Antigen-specific human T-cell responses and T cell-dependent production of human antibodies in a humanized mouse model

Abstract

Humanized mice with a functional human immune system would be very useful for in vivo studies of human immunobiology. We have previously shown that cotransplantation of human fetal thymus/liver tissues and CD34(+) fetal liver cells into immunodeficient nonobese diabetic severe combined immunodeficiency (NOD/SCID) mice leads to the development of multiple lineages of human lymphohematopoietic cells and formation of secondary lymphoid organs with normal architecture.

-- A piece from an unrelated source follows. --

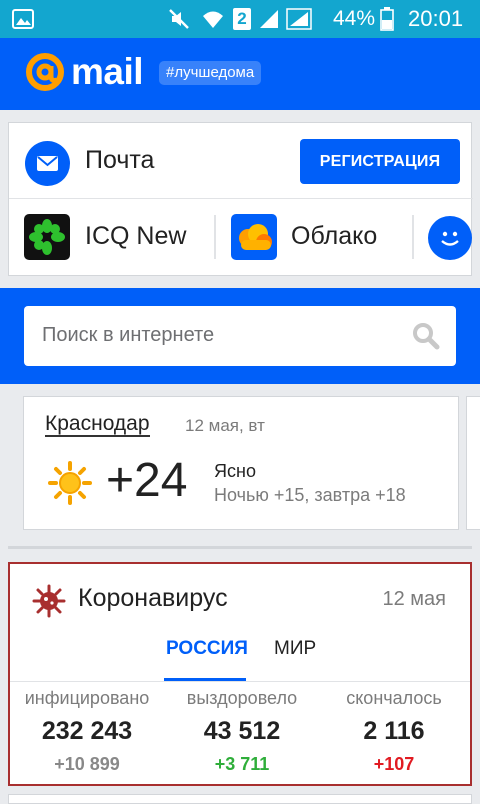 Image resolution: width=480 pixels, height=804 pixels. I want to click on stat-value: 43 512, so click(242, 731).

Here, we evaluated the ability of these humanized mice to develop antigen-specific, T cell-dependent antibody responses after in vivo immunization with T-dependent antigen, 2,4-dinitrophenyl hapten-keyhole limpet hemocyanin (DNP(23)-KLH). Human T cells from DNP(23)-KLH-immunized mice showed strong proliferation in response to KLH in vitro. Furthermore, T cell-dependent production of DNP-specific human antibodies (mainly IgG1 and IgG2) was detected in all immunized mice. These results confirm that a functional human immune system can be established in immunodeficient mice through cotransplantation of human fetal thymus/liver tissues and CD34(+) hematopoietic stem/progenitor cells.

Figure 1

Human lymphohematopoietic cell reconstitution in human Thy/Liv/CD34⁺ FLC-grafted NOD/SCID mice. (A) Levels of total human lymphohematopoietic (CD45⁺) cells, CD3⁺ T cells, and CD19⁺ B cells in PBMCs were analyzed by flow cytometry at week 9 after human tissue/cell transplantation. ■ and □ represent hu-mice that were subsequently used for immunization with DNP₂₃-KLH (n = 7) or adjuvant alone (ie, PBS controls; n = 5), respectively. (B,C) Levels of human CD3⁺ cells (B) and human CD19⁺ cells (C) in PBMCs, spleen, and LNs of DNP₂₃-KLH–immunized (n = 7) and PBS-injected control (n = 5) hu-mice were analyzed by flow cytometry at time of death (ie, week 2 or week 4 after booster immunization). Error bars represent SEM. (D) White pulp formation in hu-mouse spleen. Shown are sections prepared from a representative hu-mouse spleen stained with hematoxyin and eosin, anti-human CD3, CD20, and CD68.

Figure 2

Antigen-specific T-cell and antibody responses in immunized hu-mice. (A) Proliferation of human CD3⁺ T cells in response to KLH (left) and Con A (right). Stimulation index of each individual hu-mouse in DNP₂₃-KLH–immunized (●) and control (○) groups are shown. (B) Representative histograms showing CFSE levels in gated human CD3⁺ T cells from DNP₂₃-KLH–immunized (top) and control (bottom) groups. Cells stimulated with KLH, Con A, and medium are shown in left, middle, and right panels, respectively. (C) Serum levels of DNP-specific IgG in DNP₂₃-KLH immunized (●) and PBS control (○) mice at week 1 after booster immunization (left) and at time of death (ie, 2 or 4 weeks after booster immunization; right). Each symbol represents an individual hu-mouse. (D) Serum levels of DNP-specific human IgG1, IgG2, IgG3, and IgG4 in DNP₂₃-KLH–immunized (●) and PBS control (○) hu-mice at time of death (ie, 2 or 4 weeks after booster immunization). Each symbol represents an individual mouse. Horizontal lines in Figure 2A,D represent mean values.